At Pash, 2016 is going to be something of the Year of the Sofa. Alongside our established and popular favourites, we’ve recently extended our range with new designs named after some of the world’s most stylish and famous cities.
Many of these are Scandinavian and we urge you have a look at our Stockholm, Malmo, Helsinki, Oslo and Aarhus sofas and chairs, which just ooze minimalist chic.
However, in among these products is something much more idiosyncratic from the same part of the world. The Poet sofa by Finn Juhl is like no other seating design we know. It is upright but also enveloping, modern and stylish but also organic. We love it.
Finn’s father was a textile importer of tweed and similar fabrics, so the luxurious Cashmere feel of the Poet is a texture that would probably have been familiar to him from the earliest age.
He trained as an architect but also became interested in furniture design, producing idiosyncratic designs in small, artisan runs in the 1930s. However, an influential feature about him appeared in the American Interiors magazine in 1948, which lead to him becoming recognised as the man who introduced Danish Modern design to the US.

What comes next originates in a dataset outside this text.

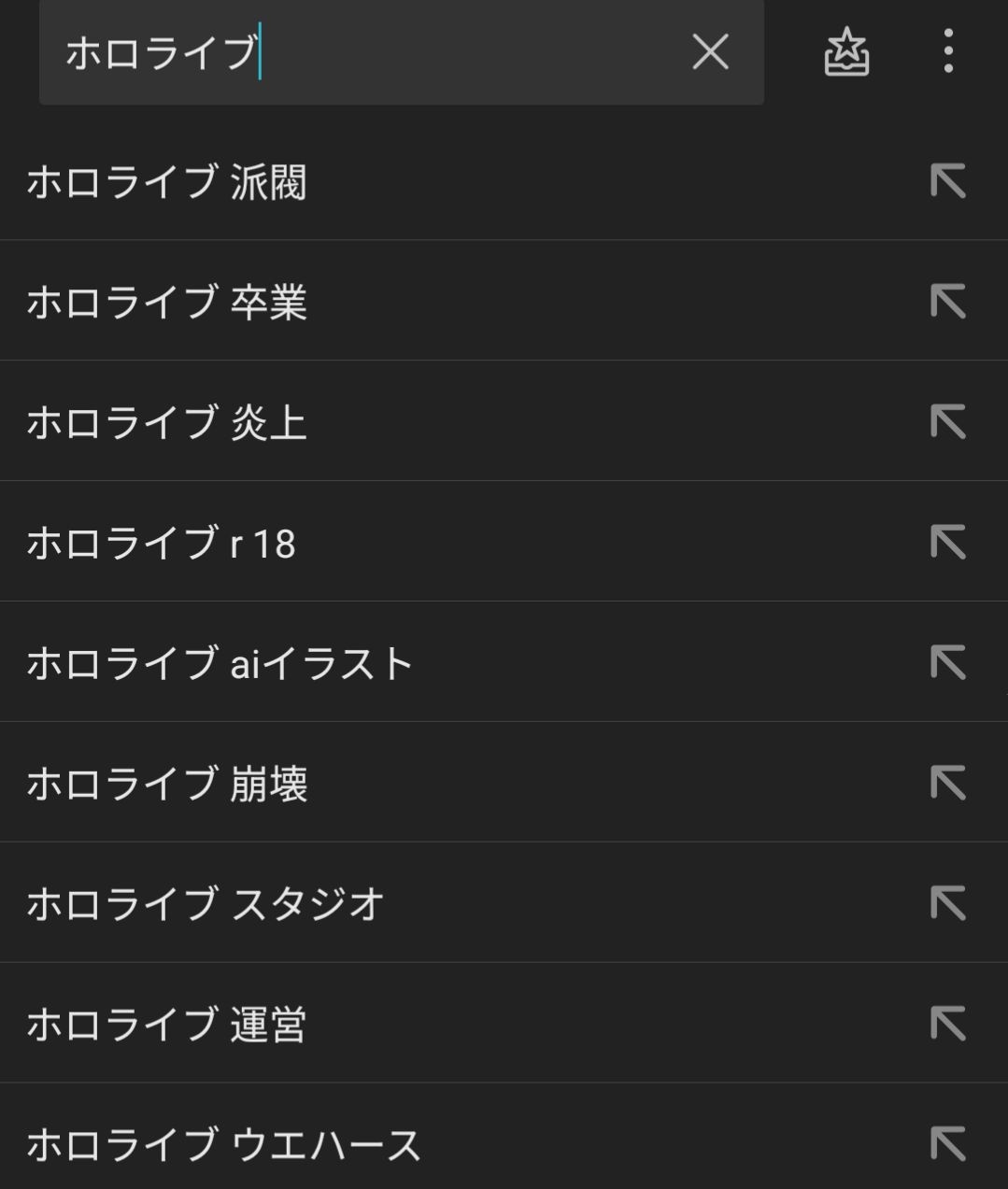Tap the arrow beside ホロライブ 卒業
Screen dimensions: 1008x1189
click(x=947, y=302)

As a result, demand grew and he soon found himself producing designs of all kinds for the American market, including not just furniture but consumer products including glassware and ceramics and even fridges for General Electric.
A quote is attributed to Finn in the Interiors article that we think makes sense when you look at the Poet sofa: "One cannot create happiness with beautiful objects, but one can spoil quite a lot of happiness with bad ones." It is an unassuming, modest philosophy but one that has real resonance.
Like a lot of modernist designers, Finn experienced a decline in interest in the 1970s but, today, is recognise as a master of mid-century design. You can even visit the Finn Juhl House in Copenhagen, his own home for which many designs including the Poet were created. In our experience, the sofa makes a fine addition to many other homes, too.